July hog futures fell 0.8 cents, or 0.8%, to 98.10 cents a pound. The August contract fell 0.6 cents, or 0.6%, to 97.35 cents a pound.

Analysts said futures were under pressure from traders selling to exit positions and book profits after a four-day rally in hogs that mirrored a sharp run-up in futures for live cattle.

Investors will be watching a cold-storage report from the U.S. Department of Agriculture that comes out after the market closes Wednesday. The amount of meat in cold storage provides a signal on demand with inventories swelling when buying slows. Analysts will key in on the May numbers to see if demand increased after April when consumers likely opted for chicken over pork to cut their grocery bills.

"This cold storage report is going to be something we will follow closely," said Rich Nelson, director of research at brokerage Allendale Inc. "Normally it's a side item, but this one will be important."

The USDA is expected to report frozen pork supplies as of May 31 at 511.1 million pounds, down 34.7 million pounds, or 6.4%, from a month ago, according to the average prediction of three analysts in a Dow Jones Newswires survey. If the average estimate is correct, the amount of pork in cold storage at May 31 was still 14.6% above a year ago, but about 1% below the five-year average.

Pork processors are currently seen losing money on the hogs they slaughter as they scurry to fill orders for the 4th of July weekend. Some brokers expect cash prices to start falling next week as packers begin a seasonal slow-down in production.

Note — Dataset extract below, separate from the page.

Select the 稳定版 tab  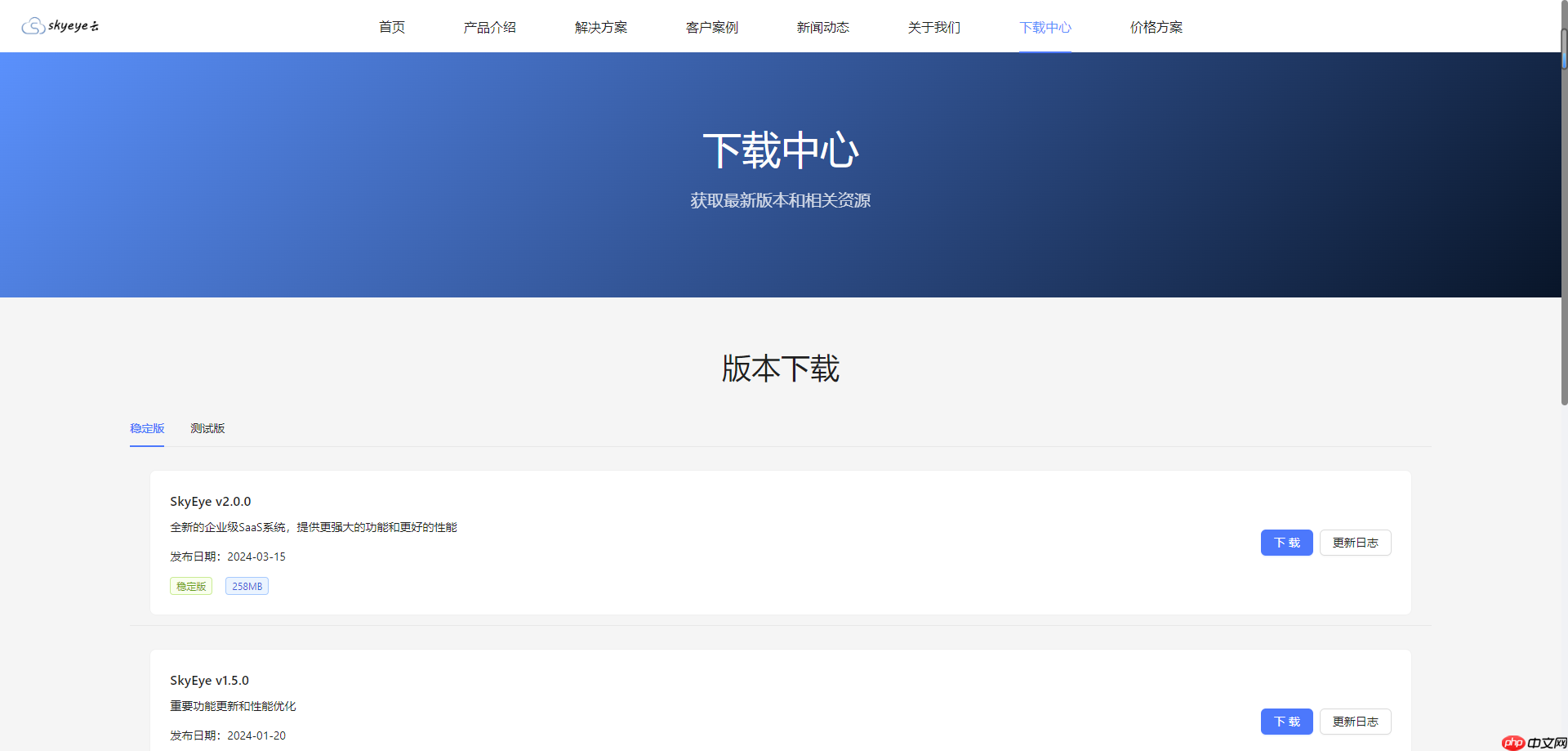tap(147, 428)
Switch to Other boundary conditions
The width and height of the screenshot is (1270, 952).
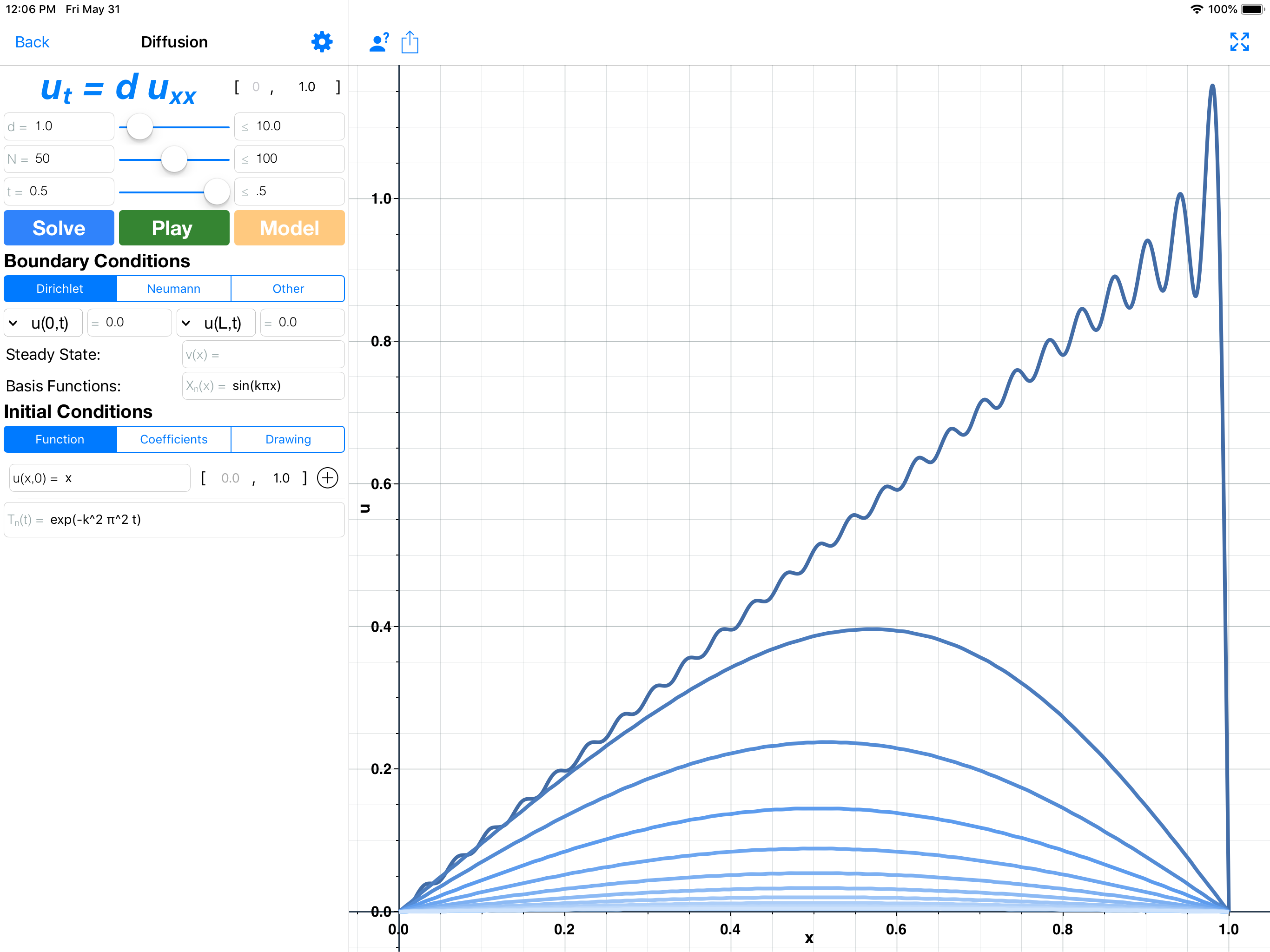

Cash bids for hogs in the Midwest direct markets Wednesday are expected to be mixed after processing margins have been further squeezed. Deeply negative processing margins could cause some plants to reduce their slaughter schedules rather than continue to pay more for hogs, analysts said. Other processors may have to pay steady to higher prices to get enough hogs to fill their sales commitments.

Seasonally reduced hog supplies and stiff competition among processors for the available animals sent cash prices up sharply on Tuesday, especially in the western corn belt. The USDA's national weighted average price hit an all-time high.

Meanwhile, the USDA's carcass composite value, a measure of wholesale prices, Tuesday was down 2 cents to $96.63 a hundred pounds.

The latest Dow Jones Newswires pork packer margin index was minus $12.76 per head, compared with minus $2.60 per head the previous day.

Analysts estimate Wednesday's slaughter to be around 403,000 head.

The terminal markets were expected to trade steady to higher with top prices seen from $64 to $68 a hundred pounds on a live basis.

The latest CME two-day lean hog index, calculated using USDA market data, for Monday was up 1.17 cents to 95.72 cents a pound.